Certains faits fautifs peuvent être qualifiés de
fautes graves ou lourdes :
La
faute grave résulte d'un fait ou d'un ensemble de
faits qui causent des troubles sérieux ou des pertes pour
l'entreprise et rendent impossible le maintien du salarié dans
l'entreprise même pendant la durée limitée du préavis. Elle
entraîne le départ du salarié sans indemnité compensatrice de
préavis, ni indemnité légale de licenciement.

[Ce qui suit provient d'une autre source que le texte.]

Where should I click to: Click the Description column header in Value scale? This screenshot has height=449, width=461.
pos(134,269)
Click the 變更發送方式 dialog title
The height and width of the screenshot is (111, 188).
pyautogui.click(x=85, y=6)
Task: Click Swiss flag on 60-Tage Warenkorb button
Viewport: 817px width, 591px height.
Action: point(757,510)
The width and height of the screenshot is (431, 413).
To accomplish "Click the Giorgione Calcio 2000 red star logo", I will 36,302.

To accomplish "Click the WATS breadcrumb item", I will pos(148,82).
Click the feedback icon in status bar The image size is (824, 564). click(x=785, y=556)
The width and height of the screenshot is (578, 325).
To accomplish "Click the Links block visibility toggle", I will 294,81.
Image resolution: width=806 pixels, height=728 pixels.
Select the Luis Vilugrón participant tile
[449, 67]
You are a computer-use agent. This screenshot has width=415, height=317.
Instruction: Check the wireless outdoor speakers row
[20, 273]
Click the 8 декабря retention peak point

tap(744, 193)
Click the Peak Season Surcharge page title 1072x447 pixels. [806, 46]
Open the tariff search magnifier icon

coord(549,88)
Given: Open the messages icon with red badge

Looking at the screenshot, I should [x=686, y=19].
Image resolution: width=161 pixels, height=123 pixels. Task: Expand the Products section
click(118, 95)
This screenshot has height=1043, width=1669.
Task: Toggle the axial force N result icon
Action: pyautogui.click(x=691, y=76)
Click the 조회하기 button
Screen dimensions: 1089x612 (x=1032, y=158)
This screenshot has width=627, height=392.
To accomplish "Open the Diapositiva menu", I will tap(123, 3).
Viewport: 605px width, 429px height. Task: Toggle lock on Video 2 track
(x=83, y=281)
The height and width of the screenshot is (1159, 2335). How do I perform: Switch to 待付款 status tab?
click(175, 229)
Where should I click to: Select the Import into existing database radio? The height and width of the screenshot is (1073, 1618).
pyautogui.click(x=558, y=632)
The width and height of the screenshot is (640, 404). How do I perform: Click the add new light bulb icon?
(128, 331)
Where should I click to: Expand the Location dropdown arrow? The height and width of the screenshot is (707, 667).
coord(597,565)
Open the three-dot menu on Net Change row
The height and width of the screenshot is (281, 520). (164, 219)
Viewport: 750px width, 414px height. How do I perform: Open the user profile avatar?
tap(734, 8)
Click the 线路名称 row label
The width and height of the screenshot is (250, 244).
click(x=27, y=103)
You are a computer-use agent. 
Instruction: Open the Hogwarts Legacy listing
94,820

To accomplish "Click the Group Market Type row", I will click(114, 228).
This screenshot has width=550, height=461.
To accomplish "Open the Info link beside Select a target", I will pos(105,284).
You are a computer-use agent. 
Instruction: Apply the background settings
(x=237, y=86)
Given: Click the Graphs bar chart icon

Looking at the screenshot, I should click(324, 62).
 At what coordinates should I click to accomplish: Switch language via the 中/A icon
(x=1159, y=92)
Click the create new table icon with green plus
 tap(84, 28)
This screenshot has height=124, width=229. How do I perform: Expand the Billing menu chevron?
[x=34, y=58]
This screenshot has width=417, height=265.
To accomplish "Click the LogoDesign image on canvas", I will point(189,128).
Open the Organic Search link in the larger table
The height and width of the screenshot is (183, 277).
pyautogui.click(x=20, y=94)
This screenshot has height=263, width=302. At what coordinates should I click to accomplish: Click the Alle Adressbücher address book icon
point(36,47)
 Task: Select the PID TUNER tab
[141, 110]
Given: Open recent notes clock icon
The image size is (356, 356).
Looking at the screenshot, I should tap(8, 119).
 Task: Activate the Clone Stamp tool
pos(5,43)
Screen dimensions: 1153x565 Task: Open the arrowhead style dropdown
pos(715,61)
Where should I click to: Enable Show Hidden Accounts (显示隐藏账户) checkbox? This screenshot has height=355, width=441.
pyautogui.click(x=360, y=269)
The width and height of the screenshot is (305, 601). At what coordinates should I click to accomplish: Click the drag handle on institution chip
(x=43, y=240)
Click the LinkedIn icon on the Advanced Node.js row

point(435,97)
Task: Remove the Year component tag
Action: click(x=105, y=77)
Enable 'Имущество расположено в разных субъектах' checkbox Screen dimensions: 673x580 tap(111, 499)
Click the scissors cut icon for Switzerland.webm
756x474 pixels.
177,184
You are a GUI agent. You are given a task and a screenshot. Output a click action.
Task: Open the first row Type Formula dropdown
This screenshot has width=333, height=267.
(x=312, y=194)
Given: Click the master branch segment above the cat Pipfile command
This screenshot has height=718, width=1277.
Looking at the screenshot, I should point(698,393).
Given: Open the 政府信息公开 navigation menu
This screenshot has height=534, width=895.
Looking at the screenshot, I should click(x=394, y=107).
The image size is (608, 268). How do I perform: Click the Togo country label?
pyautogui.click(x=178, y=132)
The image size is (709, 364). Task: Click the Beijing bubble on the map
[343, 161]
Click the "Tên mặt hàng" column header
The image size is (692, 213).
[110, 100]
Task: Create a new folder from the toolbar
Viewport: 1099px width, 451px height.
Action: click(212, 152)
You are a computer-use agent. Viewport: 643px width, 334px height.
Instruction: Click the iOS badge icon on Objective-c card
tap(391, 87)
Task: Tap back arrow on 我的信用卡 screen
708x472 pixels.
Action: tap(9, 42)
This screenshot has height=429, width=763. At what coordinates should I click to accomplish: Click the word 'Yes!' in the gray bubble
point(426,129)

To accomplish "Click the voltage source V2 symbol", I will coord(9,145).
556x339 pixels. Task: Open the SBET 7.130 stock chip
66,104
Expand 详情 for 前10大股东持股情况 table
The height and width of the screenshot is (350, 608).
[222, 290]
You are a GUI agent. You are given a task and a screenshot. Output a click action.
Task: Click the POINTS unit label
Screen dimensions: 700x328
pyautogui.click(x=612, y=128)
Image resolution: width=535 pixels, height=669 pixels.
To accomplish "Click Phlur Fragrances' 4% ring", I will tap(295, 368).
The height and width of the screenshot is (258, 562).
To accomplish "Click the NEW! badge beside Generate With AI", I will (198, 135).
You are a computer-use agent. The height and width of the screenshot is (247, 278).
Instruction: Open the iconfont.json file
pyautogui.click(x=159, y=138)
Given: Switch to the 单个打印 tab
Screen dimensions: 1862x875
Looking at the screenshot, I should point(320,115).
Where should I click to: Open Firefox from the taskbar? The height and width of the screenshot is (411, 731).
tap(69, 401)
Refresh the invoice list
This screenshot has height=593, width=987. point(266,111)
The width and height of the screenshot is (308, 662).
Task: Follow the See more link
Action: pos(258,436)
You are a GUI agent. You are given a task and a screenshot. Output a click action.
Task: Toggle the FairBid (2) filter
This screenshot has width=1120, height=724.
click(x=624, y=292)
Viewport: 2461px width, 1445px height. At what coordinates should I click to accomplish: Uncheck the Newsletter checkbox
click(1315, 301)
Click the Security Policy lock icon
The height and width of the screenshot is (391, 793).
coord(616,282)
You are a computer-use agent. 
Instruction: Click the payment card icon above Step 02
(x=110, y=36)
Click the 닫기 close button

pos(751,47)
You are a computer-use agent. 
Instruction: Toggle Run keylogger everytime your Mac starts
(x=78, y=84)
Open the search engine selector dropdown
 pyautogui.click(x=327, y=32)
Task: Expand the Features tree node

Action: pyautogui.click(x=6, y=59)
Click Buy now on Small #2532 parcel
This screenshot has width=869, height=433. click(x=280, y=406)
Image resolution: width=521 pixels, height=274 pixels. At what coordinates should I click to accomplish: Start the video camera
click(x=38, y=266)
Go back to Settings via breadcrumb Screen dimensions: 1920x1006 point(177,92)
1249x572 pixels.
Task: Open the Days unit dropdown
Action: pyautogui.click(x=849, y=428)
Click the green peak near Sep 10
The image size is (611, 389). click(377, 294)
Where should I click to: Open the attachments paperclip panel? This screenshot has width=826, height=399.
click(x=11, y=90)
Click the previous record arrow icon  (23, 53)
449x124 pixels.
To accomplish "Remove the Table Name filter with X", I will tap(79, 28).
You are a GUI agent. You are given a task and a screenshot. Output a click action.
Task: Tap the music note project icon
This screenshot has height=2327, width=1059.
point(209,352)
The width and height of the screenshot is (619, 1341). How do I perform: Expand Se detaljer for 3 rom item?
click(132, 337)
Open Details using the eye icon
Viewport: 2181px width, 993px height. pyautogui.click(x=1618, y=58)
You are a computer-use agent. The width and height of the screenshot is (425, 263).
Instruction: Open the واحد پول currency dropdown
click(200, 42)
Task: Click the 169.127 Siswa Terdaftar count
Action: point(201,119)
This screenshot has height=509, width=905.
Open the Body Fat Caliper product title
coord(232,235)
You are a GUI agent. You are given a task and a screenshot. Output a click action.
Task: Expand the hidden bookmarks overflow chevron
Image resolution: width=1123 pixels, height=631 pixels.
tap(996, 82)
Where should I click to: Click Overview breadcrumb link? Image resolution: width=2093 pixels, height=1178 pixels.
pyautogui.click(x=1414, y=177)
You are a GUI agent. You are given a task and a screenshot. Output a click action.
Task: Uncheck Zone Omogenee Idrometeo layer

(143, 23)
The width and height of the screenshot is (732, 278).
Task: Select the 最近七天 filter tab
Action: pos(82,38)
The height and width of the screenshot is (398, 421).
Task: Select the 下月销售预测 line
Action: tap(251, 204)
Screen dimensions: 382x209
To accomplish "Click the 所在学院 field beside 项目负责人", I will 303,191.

Si des faits pris isolément pour un salarié ne sont pas
graves, ils peuvent le devenir par réitération ou
accumulation.
Les cas dans lesquels la faute grave est généralement retenue
sont l'abandon de poste, les absences non autorisées, le
dénigrement, l'insubordination, l'ivresse, les violences, le vol.
La
faute lourde résulte d'un comportement d'une
extrême gravité renforcé par l'intention du salarié de nuire
à l'employeur ou à l'entreprise.
Non seulement la faute lourde entraîne les mêmes conséquences
que la faute grave, pas d'indemnité compensatrice de préavis,
pas d'indemnité légale de licenciement, mais elle prive
également le salarié de l'indemnité de congés payés et
autorise l'employeur à demander en justice des dommages et
intérêts.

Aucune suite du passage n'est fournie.